Jump-start Your Campus Toward a Collegiate Recovery Program

The Association of Recovery in Higher Education (ARHE) convened as an organization for the first time in 2009 and offered its first conference dedicated to collegiate recovery communities (CRCs) and programs (CRPs) in 2010. Since then, the number of collegiate recovery programs has exploded — more than 6,000 percent — from

three in 1997 to at least 170 in 2018. Although this number feels amazing, the reality is that only 4 percent of schools have CRPs or CRCs. To me, the goal is clear: Every college and university across the country shall provide recovery support to students through a collegiate recovery program.

Every day, ARHE regional representatives, as well as other board members, field calls and emails from schools trying to start a collegiate recovery program on their campus. Additionally, they’re being asked by reporters, treatment and recovery centers, advocacy groups, and more to teach them about collegiate recovery programs — what they are, what they do. There are conferences as well as many careers (high school guidance counselors, college admissions counselors, educational consultants) throughout the country that would benefit by learning about collegiate recovery as a resource. Collegiate recovery is a hot topic, and we have much work to do!

I wanted to take this opportunity to write about some major selling points of collegiate recovery programs. Through working with EverFi, an educational technology company, I identified research-based means for encouraging CRP development. So, whether this is how you convince your president, provost or dean to invest in one at your school; how you share with your stakeholders the benefits of a CRP on campus; or even how you fundraise for programs to enrich your students’ CRP experience, I think this is a helpful list to jump-start (or reinvigorate) your CRP.

A major selling point for having a CRP is that it impacts the school’s reputation, brand and recruitment. If your school currently has a reputation as a party school, that impacts recruitment (and retention). The development of a CRP denotes proactive leadership, which attracts students intrigued by the shift in culture. As collegiate recovery programs grow in strength and reputation on a campus, they attract students looking for a recovery program, increasing enrollment of potentially healthier students and alumni. Additionally, academic achievement (GPA and graduation rates) surpass the host institution’s overall outcomes.

From a safety, liability and risk management lens, 40 percent of students feel school administrators could do more to protect them from harm. Collegiate recovery programs serve to provide students with recovery resources, community and support.

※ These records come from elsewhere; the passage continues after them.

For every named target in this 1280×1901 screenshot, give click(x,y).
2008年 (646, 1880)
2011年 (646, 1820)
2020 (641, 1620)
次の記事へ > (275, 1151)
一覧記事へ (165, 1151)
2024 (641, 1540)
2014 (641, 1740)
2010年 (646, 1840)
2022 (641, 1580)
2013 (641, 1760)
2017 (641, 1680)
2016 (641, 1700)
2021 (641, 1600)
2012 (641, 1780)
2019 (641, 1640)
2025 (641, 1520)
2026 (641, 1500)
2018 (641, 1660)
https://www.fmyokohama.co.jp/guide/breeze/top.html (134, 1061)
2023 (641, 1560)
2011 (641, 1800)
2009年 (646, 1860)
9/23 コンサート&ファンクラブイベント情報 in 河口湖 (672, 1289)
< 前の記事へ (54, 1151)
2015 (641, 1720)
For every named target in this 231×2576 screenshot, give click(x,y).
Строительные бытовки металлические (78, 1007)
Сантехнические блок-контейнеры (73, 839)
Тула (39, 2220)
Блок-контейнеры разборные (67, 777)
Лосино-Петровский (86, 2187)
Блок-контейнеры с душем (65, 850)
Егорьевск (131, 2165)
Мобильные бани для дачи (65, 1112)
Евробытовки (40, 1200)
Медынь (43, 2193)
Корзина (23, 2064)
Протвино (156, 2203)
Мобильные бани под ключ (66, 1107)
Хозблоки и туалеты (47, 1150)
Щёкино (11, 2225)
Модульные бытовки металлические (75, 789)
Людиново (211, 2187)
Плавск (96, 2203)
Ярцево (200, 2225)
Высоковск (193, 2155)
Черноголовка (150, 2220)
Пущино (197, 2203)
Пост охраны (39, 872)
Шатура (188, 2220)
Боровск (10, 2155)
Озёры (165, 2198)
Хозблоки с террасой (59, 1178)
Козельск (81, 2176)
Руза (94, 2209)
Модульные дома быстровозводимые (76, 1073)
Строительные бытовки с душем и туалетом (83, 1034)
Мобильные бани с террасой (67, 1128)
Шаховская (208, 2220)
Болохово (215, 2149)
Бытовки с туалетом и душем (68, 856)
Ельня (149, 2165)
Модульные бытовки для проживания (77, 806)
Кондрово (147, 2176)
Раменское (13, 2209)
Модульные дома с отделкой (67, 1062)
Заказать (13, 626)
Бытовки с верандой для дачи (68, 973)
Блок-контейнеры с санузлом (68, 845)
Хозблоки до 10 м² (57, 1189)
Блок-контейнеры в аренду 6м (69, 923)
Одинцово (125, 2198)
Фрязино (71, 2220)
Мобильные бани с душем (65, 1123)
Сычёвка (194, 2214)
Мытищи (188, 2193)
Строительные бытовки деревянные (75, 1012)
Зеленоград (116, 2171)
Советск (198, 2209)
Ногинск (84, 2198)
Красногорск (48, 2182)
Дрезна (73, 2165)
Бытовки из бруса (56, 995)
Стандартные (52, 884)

The financial lens is one of the more powerful ways to provide administration with the motivation to invest in a collegiate recovery program on your campus. The amount of lost revenue due to substance-use-based attrition over four years is astounding. Every student who leaves school due to their substance use disorder(s) or fear that they can’t survive college in sobriety translates to lost potential of the student and financial loss to the institution in the form of tuition, room, board, books, activities and future donations to the alma mater that could’ve supported the biggest shift in their college careers.